Section 115BAA: 22% Corporate Tax Rate for Domestic Companies (Explained)

Section 115BAA offers 22% tax (effective 25.17% with surcharge) for domestic companies foregoing exemptions. Eligibility, opt-in process, comparison.

📅 24 Apr 2026 6 min read 👤 MCAFiling Editorial & CA Team

What is Section 115BAA?

Section 115BAA, introduced via the Taxation Laws (Amendment) Ordinance 2019, offers domestic companies the option to pay income tax at a concessional rate of 22% (plus surcharge and cess), in lieu of normal rates of 25%/30%.

This brought India's corporate tax rate in line with global rates (around 21-25%) and is one of the biggest tax reforms in recent years.

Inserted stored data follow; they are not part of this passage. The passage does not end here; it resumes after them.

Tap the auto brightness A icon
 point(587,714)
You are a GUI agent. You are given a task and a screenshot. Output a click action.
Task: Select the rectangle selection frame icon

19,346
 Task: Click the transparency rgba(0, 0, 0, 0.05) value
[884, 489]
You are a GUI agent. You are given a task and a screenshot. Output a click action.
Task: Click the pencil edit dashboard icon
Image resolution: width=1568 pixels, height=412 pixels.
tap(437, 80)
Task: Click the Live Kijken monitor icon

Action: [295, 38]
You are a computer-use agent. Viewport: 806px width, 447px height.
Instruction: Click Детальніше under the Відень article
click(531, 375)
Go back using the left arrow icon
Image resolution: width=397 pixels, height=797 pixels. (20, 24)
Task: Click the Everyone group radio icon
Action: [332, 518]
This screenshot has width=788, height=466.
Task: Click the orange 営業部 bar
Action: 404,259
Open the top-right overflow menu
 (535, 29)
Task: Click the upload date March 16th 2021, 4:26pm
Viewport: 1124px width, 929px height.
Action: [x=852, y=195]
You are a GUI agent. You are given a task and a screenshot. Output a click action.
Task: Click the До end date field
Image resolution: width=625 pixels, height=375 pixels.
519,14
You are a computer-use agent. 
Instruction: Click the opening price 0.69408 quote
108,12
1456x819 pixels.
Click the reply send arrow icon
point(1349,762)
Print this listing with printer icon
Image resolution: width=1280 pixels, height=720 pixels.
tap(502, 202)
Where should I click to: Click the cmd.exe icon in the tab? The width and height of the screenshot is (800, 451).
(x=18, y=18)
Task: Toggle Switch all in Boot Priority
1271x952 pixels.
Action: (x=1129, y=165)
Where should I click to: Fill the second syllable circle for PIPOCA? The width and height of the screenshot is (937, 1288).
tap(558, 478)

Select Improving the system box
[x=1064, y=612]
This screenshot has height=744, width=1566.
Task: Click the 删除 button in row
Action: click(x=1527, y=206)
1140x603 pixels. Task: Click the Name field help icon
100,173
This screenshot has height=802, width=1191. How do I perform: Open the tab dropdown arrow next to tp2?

Most established Pvt Ltd companies opt for 115BAA.

Effective tax rate breakdown

Total tax under 115BAA:

  • Base tax: 22%
  • Surcharge: 10% of tax (uniform, not slab-based)
  • Health & Education Cess: 4% of (tax + surcharge)
  • Effective rate: 25.168%

Compare with normal regime (small company - turnover ≤ ₹400 crore):

  • Base tax: 25%
  • Surcharge: 7% (if income ₹1-10 cr) or 12% (above ₹10 cr)
  • Cess: 4%
  • Effective: 27.82% / 29.12%

For larger companies (turnover > ₹400 crore), normal rate is 30% + surcharge + cess = effective 34.94%. Saving from 115BAA: ~10%.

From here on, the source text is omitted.